Die tägliche Wirtschaftsglosse Lottomillionäre bei Goldman Sachs

Viele Investmentbanker erleben zurzeit große Tragik: Am Ende des Tages trägt jeder Reichtum bereits den Keim des Verlustes in sich.

Im Leben eines Menschen gibt es zwei Tragödien, sagte einmal der irische Satiriker George Bernhard Shaw. Die eine ist, nicht zu bekommen, was das Herz begehrt. Die andere ist, es zu bekommen.

Das ist ein Schock, das ist ein Traum, sagte vor ein paar Tagen der amerikanische Teilzeitverkäufer Chris Shaw. Es wird großartig sein, zu sehen, wie meine Kinder Dinge tun können, die ich nie tun konnte.

Shaw, also Chris Shaw, lebt im US-Staat Missouri und hat an der Stelle eine Lücke, wo andere ihre Schneidezähne haben. Bislang war er, wie er selber sagt, ein Durchschnittstyp, der von Gehaltsscheck zu Gehaltsscheck lebt. Künftig ändert sich das. Dann ist er ein Durchschnittstyp, der 258 Millionen Dollar im Lotto gewonnen hat.

Mister Shaw ist jetzt reich. So viel Geld hatte er noch nie. Und Top-Anlageberater werden ihm demnächst genau sagen, wie er aus dem vielen Geld noch mehr Geld machen kann. Man muss also kein Hellseher sein, um zu sagen: Mister Shaw wird nicht lange reich sein.

Shaw wäre nicht der erste Lottomillionär, dem es so geht. Er wäre überhaupt nicht der erste, der viel Geld verliert. Im Gegenteil, die Erfahrung lehrt: Wie alles Schöne und Edle den Keim des Verderbens und des Zerfalls in sich trägt, wohnt auch jedem Reichtum bereits der Verlust inne.

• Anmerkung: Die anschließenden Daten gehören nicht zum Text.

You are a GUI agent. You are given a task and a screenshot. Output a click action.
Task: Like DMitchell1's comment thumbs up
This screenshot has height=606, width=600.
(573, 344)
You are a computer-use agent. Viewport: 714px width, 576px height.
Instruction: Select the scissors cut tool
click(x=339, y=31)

Sicher, es gibt Ausnahmen. Aber die sind so selten, dass sie jeder schon beim Vornamen kennt: Den Carlos zum Beispiel, den Bill und den Warren. Und hierzulande natürlich den Karl und den Theo.

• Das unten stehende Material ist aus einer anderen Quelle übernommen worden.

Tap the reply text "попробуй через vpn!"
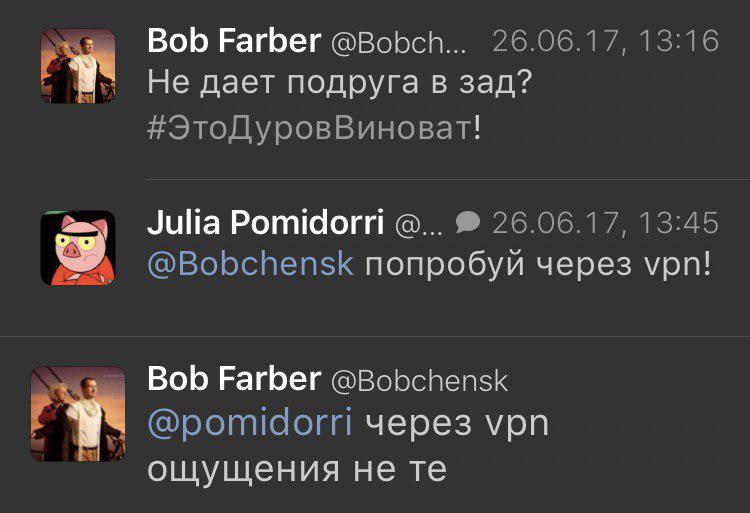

Grundsätzlich gilt aber: Wenig Geld zu haben kann traurig sein. Viel Geld zu haben aber endet oft erst richtig tragisch.

Bester Beleg dafür ist die Geldschwemme, die entsteht, wenn Notenbanken die Schleusen öffnen, und mit Liquidität die Märkte fluten. Welch eine Freude das ist, für alle Beteiligten! Aber dann ...

Zum Beispiel Goldman Sachs, Morgan Stanley und andere Großbanken. Der Absturz der Immobilienmärkte reißt in deren Fonds gerade, wie man so sagt, Milliardenlöcher.

Wie es dazu kam? Vor wenigen Jahren, als die Zinsen niedrig waren und die Märkte boomten, mussten die Fondsmanager die vielen günstigen Dollars irgendwie anlegen. Zusammen mit dem Geld ihrer Kunden natürlich. Und ganz gleich, zu welchen Preisen.

Was sollten die Banker anderes tun? Sie schwammen ja förmlich im Geld - es war eine Tragödie.